§ **練習問題**
a - 熱延鋼板の紛争に関する本文から、「2007年7月13日更新」から「国に不利なものとなりました。」までの部分を引用しなさい。
b - 熱延鋼板の紛争に関する本文を読み、次の問いに答えなさい。
(i) 米国が上級委員会に申立てを行ったのは何年何月何日か。
(ii) パネル・上級委員会報告が採択されたのは、何月何日の何の会合か。
(iii) 商務省によるマージンの計算では、何が除外されて行われたか。
c - 熱延鋼板の紛争に関する本文の最後の文に続けて、その先を書き進めなさい。

2007年7月13日更新
日本
日本の熱延鋼板の対米輸出に対するダンピング防止税賦課に係る調査手続(商務省のダンピング防止税の決定の基礎となっている米国国内法の一部及び決定の方法、並びに国際貿易委員会(ITC)の損害認定にかかる米国国内法及び認定の方法)。
パネルが米国の措置をWTO協定違反と認定したことを受けて、米国は、2001年4月25日、上級委員会に申立てを行いましたが、上級委員会報告は、概ねパネルの判断を支持し、さらに、損害認定方法に関する日本の主張が新たに認められるなど、米国に不利なものとなりました。
同年8月23日のDSB特別会合で、パネル・上級委員会報告が採択され、1)商務省による「知ることができた事実」(facts available)の利用方法、2)「知ることができた事実」に基づき算定されたマージンの違法な利用により計算されたマージンを調査対象外の企業に適用することを義務付ける米国の法令、3)一定の関連企業への国内販売を除外して行われた商務省によるマージンの計算(arm's length test)、4)次工程向け産品に関する規定のITCによる適用の4点についてのWTO協定違反が確定しました。

§ **資料**

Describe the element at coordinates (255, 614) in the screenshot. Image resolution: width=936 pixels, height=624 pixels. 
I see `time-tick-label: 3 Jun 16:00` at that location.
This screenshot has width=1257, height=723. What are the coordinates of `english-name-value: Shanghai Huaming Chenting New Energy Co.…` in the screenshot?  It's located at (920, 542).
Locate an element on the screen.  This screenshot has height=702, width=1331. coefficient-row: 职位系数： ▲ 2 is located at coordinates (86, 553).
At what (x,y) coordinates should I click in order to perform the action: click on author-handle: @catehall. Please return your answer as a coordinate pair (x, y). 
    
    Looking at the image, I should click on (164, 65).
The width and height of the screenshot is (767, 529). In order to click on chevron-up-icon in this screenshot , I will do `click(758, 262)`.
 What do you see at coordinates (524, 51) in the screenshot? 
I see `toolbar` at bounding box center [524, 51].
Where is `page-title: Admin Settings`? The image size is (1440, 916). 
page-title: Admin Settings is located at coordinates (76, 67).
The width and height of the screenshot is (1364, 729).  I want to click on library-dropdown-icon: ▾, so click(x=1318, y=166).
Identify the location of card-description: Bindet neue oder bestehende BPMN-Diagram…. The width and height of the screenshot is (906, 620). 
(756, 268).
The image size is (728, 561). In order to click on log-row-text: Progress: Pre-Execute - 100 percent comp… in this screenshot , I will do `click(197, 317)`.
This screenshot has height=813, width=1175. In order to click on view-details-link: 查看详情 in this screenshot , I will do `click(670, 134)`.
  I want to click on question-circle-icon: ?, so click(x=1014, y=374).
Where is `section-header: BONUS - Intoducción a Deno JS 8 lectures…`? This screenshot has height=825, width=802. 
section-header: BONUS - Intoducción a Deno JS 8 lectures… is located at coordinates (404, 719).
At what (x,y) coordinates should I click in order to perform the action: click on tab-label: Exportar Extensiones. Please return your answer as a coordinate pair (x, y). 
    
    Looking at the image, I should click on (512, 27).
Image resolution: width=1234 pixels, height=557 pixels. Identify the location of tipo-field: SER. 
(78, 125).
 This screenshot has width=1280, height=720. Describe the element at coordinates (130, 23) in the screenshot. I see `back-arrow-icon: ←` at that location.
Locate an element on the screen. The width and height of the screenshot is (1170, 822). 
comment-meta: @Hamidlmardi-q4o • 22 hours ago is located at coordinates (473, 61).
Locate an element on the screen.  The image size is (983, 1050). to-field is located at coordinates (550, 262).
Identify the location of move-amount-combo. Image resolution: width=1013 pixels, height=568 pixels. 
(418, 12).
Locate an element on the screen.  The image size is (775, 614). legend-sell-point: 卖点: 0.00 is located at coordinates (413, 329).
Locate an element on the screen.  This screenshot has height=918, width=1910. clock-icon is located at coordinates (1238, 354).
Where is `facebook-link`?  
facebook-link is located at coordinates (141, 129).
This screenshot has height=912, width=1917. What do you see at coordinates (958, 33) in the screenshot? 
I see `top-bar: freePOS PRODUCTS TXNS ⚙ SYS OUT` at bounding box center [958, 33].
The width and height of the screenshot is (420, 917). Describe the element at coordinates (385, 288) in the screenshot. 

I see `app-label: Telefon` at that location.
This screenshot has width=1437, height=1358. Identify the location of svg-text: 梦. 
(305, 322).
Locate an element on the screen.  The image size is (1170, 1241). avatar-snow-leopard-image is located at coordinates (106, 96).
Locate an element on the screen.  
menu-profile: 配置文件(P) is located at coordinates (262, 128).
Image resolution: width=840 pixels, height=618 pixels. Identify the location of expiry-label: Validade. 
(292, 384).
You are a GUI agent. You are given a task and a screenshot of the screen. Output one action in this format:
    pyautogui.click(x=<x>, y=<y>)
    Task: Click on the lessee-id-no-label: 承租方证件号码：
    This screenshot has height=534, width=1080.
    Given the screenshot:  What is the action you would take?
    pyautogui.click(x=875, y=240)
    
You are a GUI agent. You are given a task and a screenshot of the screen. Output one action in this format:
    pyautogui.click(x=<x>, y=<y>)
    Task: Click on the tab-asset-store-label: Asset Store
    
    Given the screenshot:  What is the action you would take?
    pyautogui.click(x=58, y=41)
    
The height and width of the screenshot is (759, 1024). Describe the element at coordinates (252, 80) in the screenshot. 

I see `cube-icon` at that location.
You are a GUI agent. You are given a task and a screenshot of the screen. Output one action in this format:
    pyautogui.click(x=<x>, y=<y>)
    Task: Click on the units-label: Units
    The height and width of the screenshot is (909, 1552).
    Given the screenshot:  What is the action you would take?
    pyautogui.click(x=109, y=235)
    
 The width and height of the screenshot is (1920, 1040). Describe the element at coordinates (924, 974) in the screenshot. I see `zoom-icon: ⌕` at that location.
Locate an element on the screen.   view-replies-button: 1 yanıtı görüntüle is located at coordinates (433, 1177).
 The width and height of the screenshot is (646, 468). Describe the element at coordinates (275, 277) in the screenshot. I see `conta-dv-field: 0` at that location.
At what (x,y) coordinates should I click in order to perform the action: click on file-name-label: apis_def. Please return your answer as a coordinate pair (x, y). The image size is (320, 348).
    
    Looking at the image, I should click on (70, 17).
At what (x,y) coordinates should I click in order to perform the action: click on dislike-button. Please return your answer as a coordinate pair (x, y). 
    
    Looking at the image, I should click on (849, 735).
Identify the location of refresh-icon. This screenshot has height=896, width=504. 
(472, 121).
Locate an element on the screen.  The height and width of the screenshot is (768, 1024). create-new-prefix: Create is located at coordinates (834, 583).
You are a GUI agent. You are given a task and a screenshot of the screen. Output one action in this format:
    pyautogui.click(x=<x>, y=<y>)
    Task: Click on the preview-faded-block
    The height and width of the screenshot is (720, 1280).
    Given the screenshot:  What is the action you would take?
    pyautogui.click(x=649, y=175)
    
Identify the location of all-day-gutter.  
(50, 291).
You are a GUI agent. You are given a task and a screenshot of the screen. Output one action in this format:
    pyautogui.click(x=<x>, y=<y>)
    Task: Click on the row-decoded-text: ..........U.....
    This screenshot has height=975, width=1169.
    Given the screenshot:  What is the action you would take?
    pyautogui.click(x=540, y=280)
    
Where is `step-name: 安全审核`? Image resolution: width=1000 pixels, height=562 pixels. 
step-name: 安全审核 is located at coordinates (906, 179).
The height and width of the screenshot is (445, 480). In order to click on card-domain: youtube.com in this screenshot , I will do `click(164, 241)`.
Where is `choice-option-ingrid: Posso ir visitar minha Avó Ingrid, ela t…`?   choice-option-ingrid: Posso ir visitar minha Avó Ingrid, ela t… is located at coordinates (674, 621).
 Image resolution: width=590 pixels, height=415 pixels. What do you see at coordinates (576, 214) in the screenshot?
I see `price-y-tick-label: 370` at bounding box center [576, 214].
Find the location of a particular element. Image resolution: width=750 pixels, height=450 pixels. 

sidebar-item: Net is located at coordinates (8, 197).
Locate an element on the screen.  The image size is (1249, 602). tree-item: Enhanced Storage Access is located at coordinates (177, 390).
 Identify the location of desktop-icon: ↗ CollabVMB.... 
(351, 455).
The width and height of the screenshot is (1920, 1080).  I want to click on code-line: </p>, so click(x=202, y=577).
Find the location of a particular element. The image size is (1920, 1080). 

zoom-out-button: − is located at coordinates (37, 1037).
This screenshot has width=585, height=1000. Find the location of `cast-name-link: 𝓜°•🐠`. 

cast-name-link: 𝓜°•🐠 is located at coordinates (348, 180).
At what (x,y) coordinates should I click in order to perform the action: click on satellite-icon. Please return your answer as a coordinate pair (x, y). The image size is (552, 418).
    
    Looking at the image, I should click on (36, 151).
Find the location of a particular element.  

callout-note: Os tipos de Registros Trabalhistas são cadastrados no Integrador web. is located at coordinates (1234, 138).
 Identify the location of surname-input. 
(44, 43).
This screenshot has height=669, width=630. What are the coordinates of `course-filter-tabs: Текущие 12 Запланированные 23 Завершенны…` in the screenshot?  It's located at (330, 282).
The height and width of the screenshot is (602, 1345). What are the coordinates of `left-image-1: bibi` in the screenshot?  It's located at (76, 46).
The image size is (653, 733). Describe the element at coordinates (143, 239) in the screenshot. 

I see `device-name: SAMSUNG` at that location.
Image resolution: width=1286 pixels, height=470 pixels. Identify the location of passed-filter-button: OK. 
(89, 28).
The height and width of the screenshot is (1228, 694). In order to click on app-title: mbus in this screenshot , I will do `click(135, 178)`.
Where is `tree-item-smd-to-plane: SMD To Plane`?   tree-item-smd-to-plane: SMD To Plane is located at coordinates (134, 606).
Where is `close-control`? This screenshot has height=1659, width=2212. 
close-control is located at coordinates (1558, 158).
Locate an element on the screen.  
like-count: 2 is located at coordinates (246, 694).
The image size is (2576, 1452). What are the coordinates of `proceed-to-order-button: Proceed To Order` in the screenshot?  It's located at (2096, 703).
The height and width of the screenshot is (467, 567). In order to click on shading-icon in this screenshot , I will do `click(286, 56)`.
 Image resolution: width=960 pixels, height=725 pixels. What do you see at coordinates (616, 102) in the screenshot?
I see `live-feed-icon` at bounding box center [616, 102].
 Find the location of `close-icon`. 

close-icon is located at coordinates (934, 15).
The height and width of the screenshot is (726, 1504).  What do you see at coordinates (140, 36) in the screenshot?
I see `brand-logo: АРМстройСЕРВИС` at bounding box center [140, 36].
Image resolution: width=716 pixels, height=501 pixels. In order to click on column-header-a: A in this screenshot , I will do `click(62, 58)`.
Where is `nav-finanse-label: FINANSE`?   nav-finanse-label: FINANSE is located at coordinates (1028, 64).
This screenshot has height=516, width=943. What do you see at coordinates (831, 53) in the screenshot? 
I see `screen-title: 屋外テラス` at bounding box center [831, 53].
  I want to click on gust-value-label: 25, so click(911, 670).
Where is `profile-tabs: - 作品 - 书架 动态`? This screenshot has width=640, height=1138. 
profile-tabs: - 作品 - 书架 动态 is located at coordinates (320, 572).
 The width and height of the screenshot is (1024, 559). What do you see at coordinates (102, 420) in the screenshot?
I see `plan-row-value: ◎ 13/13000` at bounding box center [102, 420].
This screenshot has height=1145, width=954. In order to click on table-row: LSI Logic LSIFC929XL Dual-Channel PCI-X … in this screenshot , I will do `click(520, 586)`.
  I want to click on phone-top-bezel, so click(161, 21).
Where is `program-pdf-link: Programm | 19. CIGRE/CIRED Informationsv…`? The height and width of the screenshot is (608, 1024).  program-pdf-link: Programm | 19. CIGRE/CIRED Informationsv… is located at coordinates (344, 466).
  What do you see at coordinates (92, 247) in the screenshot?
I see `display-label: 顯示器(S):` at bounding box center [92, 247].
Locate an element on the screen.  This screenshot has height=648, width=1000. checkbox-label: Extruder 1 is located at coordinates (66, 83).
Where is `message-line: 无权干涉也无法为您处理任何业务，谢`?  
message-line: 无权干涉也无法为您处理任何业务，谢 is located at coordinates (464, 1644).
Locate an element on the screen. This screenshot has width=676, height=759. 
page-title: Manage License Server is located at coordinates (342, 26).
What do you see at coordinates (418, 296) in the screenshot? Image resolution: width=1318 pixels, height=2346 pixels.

§ **解答**
a -
2007年7月13日更新
日本
日本の熱延鋼板の対米輸出に対するダンピング防止税賦課に係る調査手続(商務省のダンピング防止税の決定の基礎となっている米国国内法の一部及び決定の方法、並びに国際貿易委員会(ITC)の損害認定にかかる米国国内法及び認定の方法)。
パネルが米国の措置をWTO協定違反と認定したことを受けて、米国は、2001年4月25日、上級委員会に申立てを行いましたが、上級委員会報告は、概ねパネルの判断を支持し、さらに、損害認定方法に関する日本の主張が新たに認められるなど、米国に不利なものとなりました。

b -
(i) 2001年4月25日
(ii) 8月23日のDSB特別会合
(iii) 一定の関連企業への国内販売

c -
日本が付託した紛争解決了解(DSU)第21条3に基づく仲裁により、勧告実施のための妥当な期間(RPT)は2002年11月23日まで(パネル・上級委員会報告書の採択から15ヶ月)と判断されました。米国は、同年11月に商務省の規則改正及びダンピング・マージンの再計算を行いましたが、関係国内法の改正等を行うに至らず、同年11月22日、日本と協議の上RPT延長の要請を行い、同年12月5日に開催されたDSB会合で承認されました。この結果、RPTは、2003年米国第108議会第1会期の終了日又は2003年12月31日のいずれか早い日までとなりました。米国は、延長されたRPTの期限である2003年の米国第108議会第1会期の終了日(12月9日)までに関係国内法の改正等を行うことができず、同年11月21日に再度RPT延長の要請を行い、12月10日に開催されたDSB特別会合において2004年7月31日まで延長することが承認されましたが、米国は右期限内にも関係国内法の改正等を行うことができませんでした。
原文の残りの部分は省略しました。